01/15/2024 | News release | Distributed by Public on 01/15/2024 15:14

Literary World Buzzes Over New Book by Professor Nadia Celis

In his manuscript, García Márquez said that he was compelled to tell the story when he found out that Margarita and the husband had reunited. At that moment, "he realized that what he had thought was the story of a horrendous crime was actually the secret story of a terrible love," Celis said. This is also the origin of her book's title.

Though García Márquez has said he wanted his novel to implicate an entire town in the bloodshed, he ended up emphasizing an unfortunate angle of the story, according to Celis. His version leans into the idea that the bride lies about to whom she had lost her virginity, and by so doing, condemns a young man to death.

"Everyone in town will tell you she was lying, because the story in the book became so embedded in everyone's memory that they can no longer distinguish fact from fiction," Celis said. "So in the novel, and in reality, she is the one everyone blames. You go back to the town, and go back to Colombia, everyone will tell you this is a story about a man unfairly killed because of a woman's lie."

"The story that lasts is the story that blames her. It is very easy for society to blame the woman," she added.

When Celis initially launched her research project in 2016, she had wanted to explore the role of love and violence in García Marquez's novels-the way either, or both, is deployed to subdue women and neutralize their "unruly desires." Indeed, the two come together very frequently; female characters "are educated into love by violence," Celis observed.

"Love," she continued, "is the ticket that guarantees that women will willingly accept the position as subordinate to men and to their desires. Love is the artifact in these patriarchal societies that guarantees that women will surrender their own autonomy and desires and will even feel 'happy' about this."

With this in mind, Celis was struck by the narrative arc of García Márquez's Chronicle of a Death Foretold, particularly its ending. Long after the main character's rejection by her wealthy husband-to-be and the murder of her alleged lover, she ends up happily coupled with the man. Despite being raped, shamed, and traumatized by him, "she realizes she is crazy in love with him and writes thousands of letters to make him come back to her, with the unopened letters under his arm," Celis said.
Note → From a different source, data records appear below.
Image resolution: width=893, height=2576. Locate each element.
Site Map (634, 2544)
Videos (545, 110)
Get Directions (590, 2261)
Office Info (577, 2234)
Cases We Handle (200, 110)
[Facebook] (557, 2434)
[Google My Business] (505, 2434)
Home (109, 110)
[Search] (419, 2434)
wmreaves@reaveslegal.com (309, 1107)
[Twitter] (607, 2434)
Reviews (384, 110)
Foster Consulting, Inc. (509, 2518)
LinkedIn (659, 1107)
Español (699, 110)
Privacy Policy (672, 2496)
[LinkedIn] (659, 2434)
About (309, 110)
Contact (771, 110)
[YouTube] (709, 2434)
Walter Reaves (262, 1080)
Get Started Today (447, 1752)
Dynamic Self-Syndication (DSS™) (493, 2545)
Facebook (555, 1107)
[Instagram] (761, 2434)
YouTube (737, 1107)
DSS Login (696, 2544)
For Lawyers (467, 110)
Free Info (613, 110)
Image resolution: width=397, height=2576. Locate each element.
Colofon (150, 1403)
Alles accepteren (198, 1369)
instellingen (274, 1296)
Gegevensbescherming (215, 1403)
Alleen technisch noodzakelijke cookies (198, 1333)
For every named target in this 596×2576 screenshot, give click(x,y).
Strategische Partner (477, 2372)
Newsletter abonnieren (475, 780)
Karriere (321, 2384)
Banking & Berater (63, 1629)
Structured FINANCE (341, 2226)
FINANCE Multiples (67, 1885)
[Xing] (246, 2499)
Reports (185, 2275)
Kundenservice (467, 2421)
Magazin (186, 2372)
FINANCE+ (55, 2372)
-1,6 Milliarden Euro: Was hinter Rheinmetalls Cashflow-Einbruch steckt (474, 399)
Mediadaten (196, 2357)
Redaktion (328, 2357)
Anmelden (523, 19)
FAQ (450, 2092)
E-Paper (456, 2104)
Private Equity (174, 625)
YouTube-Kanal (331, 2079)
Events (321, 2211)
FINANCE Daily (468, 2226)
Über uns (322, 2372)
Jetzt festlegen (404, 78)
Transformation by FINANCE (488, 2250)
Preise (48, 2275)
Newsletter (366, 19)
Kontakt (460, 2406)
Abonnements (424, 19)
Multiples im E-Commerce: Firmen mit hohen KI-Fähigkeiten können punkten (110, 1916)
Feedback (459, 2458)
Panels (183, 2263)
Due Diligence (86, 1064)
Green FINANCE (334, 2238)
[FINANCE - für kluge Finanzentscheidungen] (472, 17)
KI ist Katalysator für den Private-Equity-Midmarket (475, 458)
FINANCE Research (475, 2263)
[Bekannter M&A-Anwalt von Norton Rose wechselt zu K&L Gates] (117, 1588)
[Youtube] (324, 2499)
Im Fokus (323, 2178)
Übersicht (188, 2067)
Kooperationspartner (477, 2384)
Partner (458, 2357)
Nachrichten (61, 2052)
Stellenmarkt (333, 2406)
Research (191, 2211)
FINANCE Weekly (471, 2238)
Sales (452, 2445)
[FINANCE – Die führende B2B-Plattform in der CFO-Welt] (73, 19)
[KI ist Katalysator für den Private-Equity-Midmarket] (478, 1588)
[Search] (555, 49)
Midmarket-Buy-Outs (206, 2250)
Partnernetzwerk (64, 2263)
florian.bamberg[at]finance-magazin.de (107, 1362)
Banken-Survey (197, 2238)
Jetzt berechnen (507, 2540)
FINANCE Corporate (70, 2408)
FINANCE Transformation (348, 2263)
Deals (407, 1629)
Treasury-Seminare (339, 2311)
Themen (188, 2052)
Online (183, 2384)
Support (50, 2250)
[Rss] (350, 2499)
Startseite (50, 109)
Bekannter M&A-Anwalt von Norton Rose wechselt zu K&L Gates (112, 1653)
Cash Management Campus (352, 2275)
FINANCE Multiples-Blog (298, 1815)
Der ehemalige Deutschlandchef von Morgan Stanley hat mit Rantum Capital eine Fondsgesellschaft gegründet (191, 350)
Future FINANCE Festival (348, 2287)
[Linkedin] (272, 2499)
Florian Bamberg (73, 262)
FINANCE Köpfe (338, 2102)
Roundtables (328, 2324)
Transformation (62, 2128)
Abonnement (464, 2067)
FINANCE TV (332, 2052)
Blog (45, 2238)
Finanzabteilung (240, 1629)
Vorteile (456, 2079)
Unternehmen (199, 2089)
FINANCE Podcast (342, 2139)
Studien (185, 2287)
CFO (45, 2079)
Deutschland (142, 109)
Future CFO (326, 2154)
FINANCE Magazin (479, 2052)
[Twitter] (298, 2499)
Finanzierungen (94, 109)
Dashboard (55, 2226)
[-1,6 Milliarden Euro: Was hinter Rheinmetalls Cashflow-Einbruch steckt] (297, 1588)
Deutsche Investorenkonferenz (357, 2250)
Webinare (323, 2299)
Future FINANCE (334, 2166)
The idea that such ending could be based on a true story was a possibility that she could not leave be without investigating.

Celis stresses that her motive is not to harshly judge or condemn García Márquez. "I think there is tremendous potential for society when we look at his books from a critical perspective, especially his portrayals of patriarchy," she explained. "There is a lot to question, and García Márquez's work is an instrument, a tool, for me."